Google Removed 749M Anna's Archive URLs from Its Search Results

Site vs. Google Search for Anna’s Archive

  • Several commenters say they never used Google to search within Anna’s Archive; its own metadata search (title/author/format/date) is “good enough.”
  • Others note Google could add value with full‑text search of book contents, but AA only exposes metadata, so Google likely didn’t have full text anyway.

LLMs, DMCA, and Piracy

  • People wonder whether and how LLM providers honor DMCA takedowns and whether they can “launder” copyrighted content into ostensibly legal outputs.
  • Reports are mixed: some models refuse to provide pirated links or copyrighted text; others still surface torrent or archive links.
  • There’s concern that LLMs are just “regurgitating trash” and cannot reliably distinguish good from bad sources, making them vulnerable to manipulation.

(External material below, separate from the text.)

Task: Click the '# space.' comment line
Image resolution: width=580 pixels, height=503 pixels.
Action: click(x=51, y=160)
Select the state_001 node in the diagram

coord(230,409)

Perceived Decline of Google Search

  • Many describe Google search as increasingly useless: SEO spam, AI overviews, ads, and hidden or capped result sets.
  • Some argue Google intentionally deprioritizes organic “good” results beyond early pages to boost ads and AI features; others ask for concrete evidence and note that court findings mainly show AI features reduce clicks on “10 blue links,” not that the best results are deliberately buried.

Alternative Search Engines

  • Yandex is praised as especially good for DMCA‑sensitive or pirated content, “like Google circa 2005.”
  • Kagi, Startpage, DuckDuckGo, Brave, Ecosia, and Bing are repeatedly cited as better than Google for relevance, though each has trade‑offs (indexes, UI, sponsorship, Copilot clutter).
  • Debate over personalization: some want it off entirely; others say query/locale‑aware personalization (e.g., “Kafka,” “C string”) can be genuinely useful but is poorly executed.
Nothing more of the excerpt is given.